*Exercise inputs:*
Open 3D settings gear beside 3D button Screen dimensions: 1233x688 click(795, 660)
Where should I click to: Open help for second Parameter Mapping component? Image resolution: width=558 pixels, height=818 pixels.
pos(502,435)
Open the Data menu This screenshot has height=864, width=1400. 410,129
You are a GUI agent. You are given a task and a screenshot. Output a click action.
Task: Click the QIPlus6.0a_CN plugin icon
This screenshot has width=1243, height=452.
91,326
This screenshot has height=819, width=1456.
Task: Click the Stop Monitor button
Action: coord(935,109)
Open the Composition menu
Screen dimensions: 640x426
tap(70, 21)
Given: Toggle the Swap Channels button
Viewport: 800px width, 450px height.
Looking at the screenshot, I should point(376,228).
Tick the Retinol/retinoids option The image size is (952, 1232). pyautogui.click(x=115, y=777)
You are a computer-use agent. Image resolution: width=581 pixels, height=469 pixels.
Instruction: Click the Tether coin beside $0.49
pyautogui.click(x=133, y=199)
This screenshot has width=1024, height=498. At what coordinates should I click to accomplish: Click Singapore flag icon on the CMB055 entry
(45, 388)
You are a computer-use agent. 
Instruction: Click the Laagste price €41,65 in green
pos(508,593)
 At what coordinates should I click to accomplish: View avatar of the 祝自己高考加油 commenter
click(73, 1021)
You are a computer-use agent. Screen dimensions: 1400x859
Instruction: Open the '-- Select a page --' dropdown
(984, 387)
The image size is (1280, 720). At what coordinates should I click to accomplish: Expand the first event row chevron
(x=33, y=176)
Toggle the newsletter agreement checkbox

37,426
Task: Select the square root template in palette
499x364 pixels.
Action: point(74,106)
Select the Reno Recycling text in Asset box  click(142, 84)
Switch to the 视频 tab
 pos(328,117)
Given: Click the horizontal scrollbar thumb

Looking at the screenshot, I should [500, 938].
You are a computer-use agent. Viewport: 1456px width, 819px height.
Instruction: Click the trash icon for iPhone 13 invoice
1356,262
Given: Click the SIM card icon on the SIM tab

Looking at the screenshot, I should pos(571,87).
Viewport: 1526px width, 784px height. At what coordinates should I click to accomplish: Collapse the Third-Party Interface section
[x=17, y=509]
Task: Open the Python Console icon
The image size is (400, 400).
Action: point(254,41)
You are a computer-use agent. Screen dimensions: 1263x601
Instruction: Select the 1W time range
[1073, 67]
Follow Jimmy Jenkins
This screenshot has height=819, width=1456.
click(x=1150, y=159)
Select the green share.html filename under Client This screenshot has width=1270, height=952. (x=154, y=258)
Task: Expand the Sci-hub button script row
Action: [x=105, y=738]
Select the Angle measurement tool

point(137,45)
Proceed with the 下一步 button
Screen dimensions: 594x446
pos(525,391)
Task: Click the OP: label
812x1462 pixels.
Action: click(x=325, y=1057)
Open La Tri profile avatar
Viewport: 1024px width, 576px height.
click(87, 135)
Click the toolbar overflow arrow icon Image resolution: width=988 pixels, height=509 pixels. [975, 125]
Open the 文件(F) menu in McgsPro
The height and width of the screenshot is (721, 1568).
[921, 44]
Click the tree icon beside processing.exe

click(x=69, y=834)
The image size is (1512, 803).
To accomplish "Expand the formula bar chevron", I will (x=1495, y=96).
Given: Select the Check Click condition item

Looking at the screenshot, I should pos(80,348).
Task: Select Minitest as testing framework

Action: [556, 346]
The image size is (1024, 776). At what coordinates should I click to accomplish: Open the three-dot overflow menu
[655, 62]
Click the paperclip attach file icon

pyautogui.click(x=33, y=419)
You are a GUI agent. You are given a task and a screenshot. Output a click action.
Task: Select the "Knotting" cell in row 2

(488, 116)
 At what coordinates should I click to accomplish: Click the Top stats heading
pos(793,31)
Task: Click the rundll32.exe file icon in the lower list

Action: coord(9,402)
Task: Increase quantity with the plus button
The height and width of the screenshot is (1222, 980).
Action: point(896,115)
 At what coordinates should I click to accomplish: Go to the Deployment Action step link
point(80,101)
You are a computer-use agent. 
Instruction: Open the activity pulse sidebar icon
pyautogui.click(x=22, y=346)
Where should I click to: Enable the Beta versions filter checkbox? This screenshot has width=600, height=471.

*Task brief:* Copy out all of the records above line for line, changing nothing.

*Final result:*
Open 3D settings gear beside 3D button Screen dimensions: 1233x688 click(795, 660)
Where should I click to: Open help for second Parameter Mapping component? Image resolution: width=558 pixels, height=818 pixels.
pos(502,435)
Open the Data menu This screenshot has height=864, width=1400. 410,129
You are a GUI agent. You are given a task and a screenshot. Output a click action.
Task: Click the QIPlus6.0a_CN plugin icon
This screenshot has width=1243, height=452.
91,326
This screenshot has height=819, width=1456.
Task: Click the Stop Monitor button
Action: coord(935,109)
Open the Composition menu
Screen dimensions: 640x426
tap(70, 21)
Given: Toggle the Swap Channels button
Viewport: 800px width, 450px height.
Looking at the screenshot, I should point(376,228).
Tick the Retinol/retinoids option The image size is (952, 1232). pyautogui.click(x=115, y=777)
You are a computer-use agent. Image resolution: width=581 pixels, height=469 pixels.
Instruction: Click the Tether coin beside $0.49
pyautogui.click(x=133, y=199)
This screenshot has width=1024, height=498. At what coordinates should I click to accomplish: Click Singapore flag icon on the CMB055 entry
(45, 388)
You are a computer-use agent. 
Instruction: Click the Laagste price €41,65 in green
pos(508,593)
 At what coordinates should I click to accomplish: View avatar of the 祝自己高考加油 commenter
click(73, 1021)
You are a computer-use agent. Screen dimensions: 1400x859
Instruction: Open the '-- Select a page --' dropdown
(984, 387)
The image size is (1280, 720). At what coordinates should I click to accomplish: Expand the first event row chevron
(x=33, y=176)
Toggle the newsletter agreement checkbox

37,426
Task: Select the square root template in palette
499x364 pixels.
Action: point(74,106)
Select the Reno Recycling text in Asset box  click(142, 84)
Switch to the 视频 tab
 pos(328,117)
Given: Click the horizontal scrollbar thumb

Looking at the screenshot, I should [500, 938].
You are a computer-use agent. Viewport: 1456px width, 819px height.
Instruction: Click the trash icon for iPhone 13 invoice
1356,262
Given: Click the SIM card icon on the SIM tab

Looking at the screenshot, I should pos(571,87).
Viewport: 1526px width, 784px height. At what coordinates should I click to accomplish: Collapse the Third-Party Interface section
[x=17, y=509]
Task: Open the Python Console icon
The image size is (400, 400).
Action: point(254,41)
You are a computer-use agent. Screen dimensions: 1263x601
Instruction: Select the 1W time range
[1073, 67]
Follow Jimmy Jenkins
This screenshot has height=819, width=1456.
click(x=1150, y=159)
Select the green share.html filename under Client This screenshot has width=1270, height=952. (x=154, y=258)
Task: Expand the Sci-hub button script row
Action: [x=105, y=738]
Select the Angle measurement tool

point(137,45)
Proceed with the 下一步 button
Screen dimensions: 594x446
pos(525,391)
Task: Click the OP: label
812x1462 pixels.
Action: click(x=325, y=1057)
Open La Tri profile avatar
Viewport: 1024px width, 576px height.
click(87, 135)
Click the toolbar overflow arrow icon Image resolution: width=988 pixels, height=509 pixels. [975, 125]
Open the 文件(F) menu in McgsPro
The height and width of the screenshot is (721, 1568).
[921, 44]
Click the tree icon beside processing.exe

click(x=69, y=834)
The image size is (1512, 803).
To accomplish "Expand the formula bar chevron", I will (x=1495, y=96).
Given: Select the Check Click condition item

Looking at the screenshot, I should pos(80,348).
Task: Select Minitest as testing framework

Action: [556, 346]
The image size is (1024, 776). At what coordinates should I click to accomplish: Open the three-dot overflow menu
[655, 62]
Click the paperclip attach file icon

pyautogui.click(x=33, y=419)
You are a GUI agent. You are given a task and a screenshot. Output a click action.
Task: Select the "Knotting" cell in row 2

(488, 116)
 At what coordinates should I click to accomplish: Click the Top stats heading
pos(793,31)
Task: Click the rundll32.exe file icon in the lower list

Action: coord(9,402)
Task: Increase quantity with the plus button
The height and width of the screenshot is (1222, 980).
Action: point(896,115)
 At what coordinates should I click to accomplish: Go to the Deployment Action step link
point(80,101)
You are a computer-use agent. 
Instruction: Open the activity pulse sidebar icon
pyautogui.click(x=22, y=346)
Where should I click to: Enable the Beta versions filter checkbox? This screenshot has width=600, height=471.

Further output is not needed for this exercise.